• [Data shown]
※ ※ ※

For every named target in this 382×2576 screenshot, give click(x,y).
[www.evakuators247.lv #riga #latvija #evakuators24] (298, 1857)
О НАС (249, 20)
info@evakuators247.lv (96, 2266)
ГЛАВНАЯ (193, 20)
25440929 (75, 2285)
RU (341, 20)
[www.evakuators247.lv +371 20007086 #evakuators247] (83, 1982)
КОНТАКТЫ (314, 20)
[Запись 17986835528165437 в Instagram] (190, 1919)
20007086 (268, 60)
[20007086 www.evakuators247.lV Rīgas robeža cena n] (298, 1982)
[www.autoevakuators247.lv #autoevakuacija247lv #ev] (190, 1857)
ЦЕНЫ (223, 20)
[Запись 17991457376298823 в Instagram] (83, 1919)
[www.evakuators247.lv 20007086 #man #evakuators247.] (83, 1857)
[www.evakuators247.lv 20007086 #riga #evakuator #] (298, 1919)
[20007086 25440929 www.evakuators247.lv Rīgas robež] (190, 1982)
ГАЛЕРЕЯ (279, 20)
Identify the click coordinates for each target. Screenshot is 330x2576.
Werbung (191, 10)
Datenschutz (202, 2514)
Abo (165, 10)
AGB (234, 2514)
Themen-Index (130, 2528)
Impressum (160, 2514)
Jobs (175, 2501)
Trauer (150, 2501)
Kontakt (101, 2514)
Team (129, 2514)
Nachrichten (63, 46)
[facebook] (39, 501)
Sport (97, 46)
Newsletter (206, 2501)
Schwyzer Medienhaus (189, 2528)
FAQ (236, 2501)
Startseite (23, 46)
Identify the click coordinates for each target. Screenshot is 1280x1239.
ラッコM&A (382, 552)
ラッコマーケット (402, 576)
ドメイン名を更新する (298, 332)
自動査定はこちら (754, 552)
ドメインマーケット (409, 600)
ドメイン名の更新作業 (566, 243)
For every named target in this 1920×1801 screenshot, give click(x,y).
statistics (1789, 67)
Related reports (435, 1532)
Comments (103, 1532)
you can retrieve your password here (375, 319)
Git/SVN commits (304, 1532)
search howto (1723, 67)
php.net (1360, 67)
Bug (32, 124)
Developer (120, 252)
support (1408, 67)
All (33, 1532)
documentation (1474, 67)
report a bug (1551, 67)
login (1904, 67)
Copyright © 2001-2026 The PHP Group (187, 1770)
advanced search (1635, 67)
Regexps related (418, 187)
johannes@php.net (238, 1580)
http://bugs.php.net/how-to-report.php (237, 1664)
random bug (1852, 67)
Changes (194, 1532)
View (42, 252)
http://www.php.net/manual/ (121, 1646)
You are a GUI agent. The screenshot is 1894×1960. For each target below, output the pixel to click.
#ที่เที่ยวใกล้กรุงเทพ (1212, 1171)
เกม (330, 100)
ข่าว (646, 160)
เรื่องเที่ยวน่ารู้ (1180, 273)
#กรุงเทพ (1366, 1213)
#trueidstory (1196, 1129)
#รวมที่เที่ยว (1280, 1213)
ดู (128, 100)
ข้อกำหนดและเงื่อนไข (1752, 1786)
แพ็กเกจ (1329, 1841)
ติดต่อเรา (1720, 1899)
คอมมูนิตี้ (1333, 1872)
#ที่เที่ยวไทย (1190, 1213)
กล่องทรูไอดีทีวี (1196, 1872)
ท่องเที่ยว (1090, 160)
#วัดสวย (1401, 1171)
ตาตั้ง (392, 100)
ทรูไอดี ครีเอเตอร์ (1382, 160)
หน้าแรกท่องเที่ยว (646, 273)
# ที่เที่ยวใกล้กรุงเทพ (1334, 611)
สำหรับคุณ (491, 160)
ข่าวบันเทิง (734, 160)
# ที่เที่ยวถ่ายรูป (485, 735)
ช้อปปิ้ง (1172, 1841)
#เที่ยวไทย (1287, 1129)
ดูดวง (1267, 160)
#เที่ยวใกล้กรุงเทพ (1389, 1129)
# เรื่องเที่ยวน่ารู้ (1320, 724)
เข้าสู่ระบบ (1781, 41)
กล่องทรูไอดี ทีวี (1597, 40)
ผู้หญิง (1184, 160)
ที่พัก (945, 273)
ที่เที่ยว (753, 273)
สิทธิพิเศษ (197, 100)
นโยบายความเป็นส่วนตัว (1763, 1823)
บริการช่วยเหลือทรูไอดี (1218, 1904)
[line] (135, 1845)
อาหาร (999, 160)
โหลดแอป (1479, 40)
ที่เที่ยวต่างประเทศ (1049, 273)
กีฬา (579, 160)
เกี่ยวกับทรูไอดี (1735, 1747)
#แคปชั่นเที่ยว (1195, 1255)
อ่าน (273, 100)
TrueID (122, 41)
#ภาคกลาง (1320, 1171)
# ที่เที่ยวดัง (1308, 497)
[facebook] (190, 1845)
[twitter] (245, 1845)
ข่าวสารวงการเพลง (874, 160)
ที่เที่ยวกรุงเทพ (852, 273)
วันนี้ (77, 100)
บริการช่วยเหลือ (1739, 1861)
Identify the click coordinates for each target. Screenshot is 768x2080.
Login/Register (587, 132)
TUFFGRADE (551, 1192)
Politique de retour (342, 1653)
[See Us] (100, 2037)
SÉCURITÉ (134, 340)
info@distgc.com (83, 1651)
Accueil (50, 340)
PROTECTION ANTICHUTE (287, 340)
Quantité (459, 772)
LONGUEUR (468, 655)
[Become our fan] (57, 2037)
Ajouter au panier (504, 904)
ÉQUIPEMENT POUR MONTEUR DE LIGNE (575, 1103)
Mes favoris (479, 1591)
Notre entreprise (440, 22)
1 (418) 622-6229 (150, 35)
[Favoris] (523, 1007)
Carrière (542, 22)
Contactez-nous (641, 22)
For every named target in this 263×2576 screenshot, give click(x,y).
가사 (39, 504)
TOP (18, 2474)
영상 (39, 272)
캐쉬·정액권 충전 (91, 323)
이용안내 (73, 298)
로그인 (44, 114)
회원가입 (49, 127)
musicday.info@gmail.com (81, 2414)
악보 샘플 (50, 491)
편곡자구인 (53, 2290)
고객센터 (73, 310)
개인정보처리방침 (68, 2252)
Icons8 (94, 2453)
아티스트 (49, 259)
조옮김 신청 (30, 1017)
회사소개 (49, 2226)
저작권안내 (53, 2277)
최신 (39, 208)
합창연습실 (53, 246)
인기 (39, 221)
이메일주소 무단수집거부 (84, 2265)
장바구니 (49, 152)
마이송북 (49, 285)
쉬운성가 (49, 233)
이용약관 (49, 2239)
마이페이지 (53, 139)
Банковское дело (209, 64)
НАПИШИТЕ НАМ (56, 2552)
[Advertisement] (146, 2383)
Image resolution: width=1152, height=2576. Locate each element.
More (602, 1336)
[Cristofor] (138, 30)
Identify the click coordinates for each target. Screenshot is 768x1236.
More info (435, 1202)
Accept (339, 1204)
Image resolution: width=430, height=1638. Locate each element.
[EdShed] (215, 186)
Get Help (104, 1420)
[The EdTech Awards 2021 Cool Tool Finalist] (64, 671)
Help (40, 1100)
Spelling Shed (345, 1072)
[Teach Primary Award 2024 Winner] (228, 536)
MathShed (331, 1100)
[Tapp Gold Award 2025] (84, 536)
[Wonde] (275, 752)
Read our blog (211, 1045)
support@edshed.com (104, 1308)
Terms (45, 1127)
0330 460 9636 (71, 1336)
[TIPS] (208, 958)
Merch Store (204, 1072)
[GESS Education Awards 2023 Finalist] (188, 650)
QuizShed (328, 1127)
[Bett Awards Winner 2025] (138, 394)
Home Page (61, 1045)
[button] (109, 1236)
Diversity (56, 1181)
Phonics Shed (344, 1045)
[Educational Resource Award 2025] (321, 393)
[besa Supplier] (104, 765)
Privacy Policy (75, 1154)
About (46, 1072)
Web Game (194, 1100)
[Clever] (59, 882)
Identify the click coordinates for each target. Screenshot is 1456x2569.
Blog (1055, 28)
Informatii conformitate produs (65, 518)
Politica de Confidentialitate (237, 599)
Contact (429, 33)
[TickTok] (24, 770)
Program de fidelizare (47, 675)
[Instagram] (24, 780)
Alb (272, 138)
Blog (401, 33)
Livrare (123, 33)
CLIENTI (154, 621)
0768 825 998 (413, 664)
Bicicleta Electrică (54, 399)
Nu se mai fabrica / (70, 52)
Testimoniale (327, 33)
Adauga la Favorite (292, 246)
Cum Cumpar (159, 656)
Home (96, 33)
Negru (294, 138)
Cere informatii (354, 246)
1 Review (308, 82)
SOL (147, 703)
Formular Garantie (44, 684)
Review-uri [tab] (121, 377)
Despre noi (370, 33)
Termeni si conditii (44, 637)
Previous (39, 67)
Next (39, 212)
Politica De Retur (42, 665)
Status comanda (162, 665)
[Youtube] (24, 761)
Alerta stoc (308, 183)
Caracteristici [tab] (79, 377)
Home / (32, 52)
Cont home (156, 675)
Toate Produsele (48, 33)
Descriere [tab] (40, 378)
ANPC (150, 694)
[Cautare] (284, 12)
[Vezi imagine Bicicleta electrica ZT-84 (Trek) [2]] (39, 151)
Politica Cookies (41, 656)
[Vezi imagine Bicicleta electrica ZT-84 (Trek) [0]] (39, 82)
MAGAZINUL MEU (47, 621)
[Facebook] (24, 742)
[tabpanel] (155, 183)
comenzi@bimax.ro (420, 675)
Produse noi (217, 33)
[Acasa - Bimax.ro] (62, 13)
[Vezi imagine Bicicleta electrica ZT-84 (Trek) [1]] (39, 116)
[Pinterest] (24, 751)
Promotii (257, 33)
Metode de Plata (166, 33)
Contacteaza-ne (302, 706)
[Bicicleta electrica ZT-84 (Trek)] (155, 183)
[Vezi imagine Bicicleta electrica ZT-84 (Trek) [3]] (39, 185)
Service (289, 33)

※ ※ ※

• [What needs to be done] Within the material above, output exactly the lines from the one with "[www.evakuators247.lv +371 20007086" through the one with "[Запись 17991457376298823 в", end lines included, and nothing besides.

• [Solution to this task]
[www.evakuators247.lv +371 20007086 #evakuators247] (83, 1982)
КОНТАКТЫ (314, 20)
[Запись 17986835528165437 в Instagram] (190, 1919)
20007086 (268, 60)
[20007086 www.evakuators247.lV Rīgas robeža cena n] (298, 1982)
[www.autoevakuators247.lv #autoevakuacija247lv #ev] (190, 1857)
ЦЕНЫ (223, 20)
[Запись 17991457376298823 в Instagram] (83, 1919)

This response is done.